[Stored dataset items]

================================

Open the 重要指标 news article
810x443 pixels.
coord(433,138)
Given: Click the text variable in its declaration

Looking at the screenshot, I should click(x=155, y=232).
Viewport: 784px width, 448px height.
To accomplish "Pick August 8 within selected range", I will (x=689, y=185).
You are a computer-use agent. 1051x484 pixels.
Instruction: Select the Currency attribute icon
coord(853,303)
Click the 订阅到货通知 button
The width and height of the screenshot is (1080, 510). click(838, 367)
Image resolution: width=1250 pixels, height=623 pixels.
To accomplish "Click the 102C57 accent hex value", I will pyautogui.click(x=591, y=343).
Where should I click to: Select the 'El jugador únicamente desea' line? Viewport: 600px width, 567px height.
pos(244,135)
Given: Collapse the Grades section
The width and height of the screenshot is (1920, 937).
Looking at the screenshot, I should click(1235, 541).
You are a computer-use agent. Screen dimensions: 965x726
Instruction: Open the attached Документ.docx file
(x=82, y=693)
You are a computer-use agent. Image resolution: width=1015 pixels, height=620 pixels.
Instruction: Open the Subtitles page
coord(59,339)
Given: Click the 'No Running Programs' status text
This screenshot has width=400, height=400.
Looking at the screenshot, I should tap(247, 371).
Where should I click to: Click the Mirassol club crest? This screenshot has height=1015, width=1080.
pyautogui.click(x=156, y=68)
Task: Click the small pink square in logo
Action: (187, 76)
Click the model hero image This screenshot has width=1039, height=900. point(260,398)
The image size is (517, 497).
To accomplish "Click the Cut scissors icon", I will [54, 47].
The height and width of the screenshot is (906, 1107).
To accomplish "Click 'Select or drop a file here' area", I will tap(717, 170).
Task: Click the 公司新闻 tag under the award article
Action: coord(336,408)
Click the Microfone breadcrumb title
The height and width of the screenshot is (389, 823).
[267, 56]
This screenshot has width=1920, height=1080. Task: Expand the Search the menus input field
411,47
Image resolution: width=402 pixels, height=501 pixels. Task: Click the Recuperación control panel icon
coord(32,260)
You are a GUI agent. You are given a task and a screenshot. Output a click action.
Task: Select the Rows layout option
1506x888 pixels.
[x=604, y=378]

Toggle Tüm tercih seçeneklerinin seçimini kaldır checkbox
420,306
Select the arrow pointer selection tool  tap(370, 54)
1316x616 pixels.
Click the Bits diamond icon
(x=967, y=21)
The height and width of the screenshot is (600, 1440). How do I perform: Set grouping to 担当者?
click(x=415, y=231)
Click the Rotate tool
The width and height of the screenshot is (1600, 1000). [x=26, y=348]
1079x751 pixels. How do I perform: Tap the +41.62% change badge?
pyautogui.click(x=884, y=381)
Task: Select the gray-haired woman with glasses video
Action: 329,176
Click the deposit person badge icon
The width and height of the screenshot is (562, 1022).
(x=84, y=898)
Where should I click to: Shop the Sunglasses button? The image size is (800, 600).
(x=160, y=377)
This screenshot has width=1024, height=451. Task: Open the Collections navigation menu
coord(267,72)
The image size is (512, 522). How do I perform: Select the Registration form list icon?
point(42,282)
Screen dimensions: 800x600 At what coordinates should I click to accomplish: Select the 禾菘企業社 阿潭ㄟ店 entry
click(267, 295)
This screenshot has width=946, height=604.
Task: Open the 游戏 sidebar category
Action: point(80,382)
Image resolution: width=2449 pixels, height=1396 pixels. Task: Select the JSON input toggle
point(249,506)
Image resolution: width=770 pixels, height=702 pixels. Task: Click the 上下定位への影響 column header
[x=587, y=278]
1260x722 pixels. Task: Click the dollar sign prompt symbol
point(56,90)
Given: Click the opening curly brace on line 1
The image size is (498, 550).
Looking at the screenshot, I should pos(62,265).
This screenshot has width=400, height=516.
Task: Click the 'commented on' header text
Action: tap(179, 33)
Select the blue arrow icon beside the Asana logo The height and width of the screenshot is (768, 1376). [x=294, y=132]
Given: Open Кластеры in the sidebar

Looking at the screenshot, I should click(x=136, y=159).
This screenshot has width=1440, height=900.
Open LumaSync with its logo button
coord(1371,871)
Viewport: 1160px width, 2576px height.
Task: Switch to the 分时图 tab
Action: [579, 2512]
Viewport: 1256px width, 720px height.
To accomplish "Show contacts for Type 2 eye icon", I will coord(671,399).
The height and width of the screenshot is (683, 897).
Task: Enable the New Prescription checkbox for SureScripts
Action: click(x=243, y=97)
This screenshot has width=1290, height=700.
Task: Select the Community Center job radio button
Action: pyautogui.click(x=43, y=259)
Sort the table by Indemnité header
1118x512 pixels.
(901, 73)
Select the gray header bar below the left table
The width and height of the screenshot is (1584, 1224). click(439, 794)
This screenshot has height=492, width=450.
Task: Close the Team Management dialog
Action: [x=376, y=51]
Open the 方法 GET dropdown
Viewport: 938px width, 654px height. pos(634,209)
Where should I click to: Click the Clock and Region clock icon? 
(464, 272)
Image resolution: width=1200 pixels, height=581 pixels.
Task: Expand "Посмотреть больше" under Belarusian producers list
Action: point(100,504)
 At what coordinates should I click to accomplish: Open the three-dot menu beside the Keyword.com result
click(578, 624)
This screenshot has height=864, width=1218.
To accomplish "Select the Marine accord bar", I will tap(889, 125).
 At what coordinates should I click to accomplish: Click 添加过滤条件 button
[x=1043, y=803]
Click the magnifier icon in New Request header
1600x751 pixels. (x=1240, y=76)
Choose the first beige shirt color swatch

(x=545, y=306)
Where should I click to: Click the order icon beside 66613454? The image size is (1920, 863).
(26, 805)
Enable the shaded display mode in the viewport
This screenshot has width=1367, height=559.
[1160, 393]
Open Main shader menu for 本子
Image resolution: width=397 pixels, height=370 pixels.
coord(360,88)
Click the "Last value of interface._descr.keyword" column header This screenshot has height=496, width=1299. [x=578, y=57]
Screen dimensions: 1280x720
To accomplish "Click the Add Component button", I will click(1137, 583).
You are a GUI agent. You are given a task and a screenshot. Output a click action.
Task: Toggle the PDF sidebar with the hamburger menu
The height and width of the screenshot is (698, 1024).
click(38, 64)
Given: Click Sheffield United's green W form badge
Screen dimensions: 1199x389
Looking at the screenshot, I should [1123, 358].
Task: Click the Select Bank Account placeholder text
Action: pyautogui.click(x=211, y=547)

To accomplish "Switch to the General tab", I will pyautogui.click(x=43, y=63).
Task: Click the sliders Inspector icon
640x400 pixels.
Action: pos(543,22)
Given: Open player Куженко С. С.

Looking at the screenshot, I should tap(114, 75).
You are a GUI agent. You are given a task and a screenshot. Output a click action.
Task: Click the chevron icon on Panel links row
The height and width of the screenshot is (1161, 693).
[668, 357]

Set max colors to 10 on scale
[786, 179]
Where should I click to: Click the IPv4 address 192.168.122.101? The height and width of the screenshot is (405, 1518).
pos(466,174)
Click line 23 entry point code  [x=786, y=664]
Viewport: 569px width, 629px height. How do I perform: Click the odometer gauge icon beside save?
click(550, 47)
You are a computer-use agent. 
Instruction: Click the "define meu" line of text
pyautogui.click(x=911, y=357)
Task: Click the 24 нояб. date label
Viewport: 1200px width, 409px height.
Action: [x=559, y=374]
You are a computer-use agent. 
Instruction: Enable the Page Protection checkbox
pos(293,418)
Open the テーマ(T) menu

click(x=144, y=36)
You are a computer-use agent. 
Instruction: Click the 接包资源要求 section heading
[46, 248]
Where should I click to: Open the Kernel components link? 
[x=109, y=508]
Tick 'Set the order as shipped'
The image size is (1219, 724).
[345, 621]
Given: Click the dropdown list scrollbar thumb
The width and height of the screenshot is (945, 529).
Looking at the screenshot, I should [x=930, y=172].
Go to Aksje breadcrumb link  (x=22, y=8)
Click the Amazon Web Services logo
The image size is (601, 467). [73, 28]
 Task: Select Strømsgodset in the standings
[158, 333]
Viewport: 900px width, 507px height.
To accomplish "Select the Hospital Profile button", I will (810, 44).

================================

◆ Task requirements
Repeat the line that contains "Task: Click the 24 нояб. date label", then every line after it until the records end, with nothing added.

◆ Written answer
Task: Click the 24 нояб. date label
Viewport: 1200px width, 409px height.
Action: [x=559, y=374]
You are a computer-use agent. 
Instruction: Enable the Page Protection checkbox
pos(293,418)
Open the テーマ(T) menu

click(x=144, y=36)
You are a computer-use agent. 
Instruction: Click the 接包资源要求 section heading
[46, 248]
Where should I click to: Open the Kernel components link? 
[x=109, y=508]
Tick 'Set the order as shipped'
The image size is (1219, 724).
[345, 621]
Given: Click the dropdown list scrollbar thumb
The width and height of the screenshot is (945, 529).
Looking at the screenshot, I should [x=930, y=172].
Go to Aksje breadcrumb link  (x=22, y=8)
Click the Amazon Web Services logo
The image size is (601, 467). [73, 28]
 Task: Select Strømsgodset in the standings
[158, 333]
Viewport: 900px width, 507px height.
To accomplish "Select the Hospital Profile button", I will (810, 44).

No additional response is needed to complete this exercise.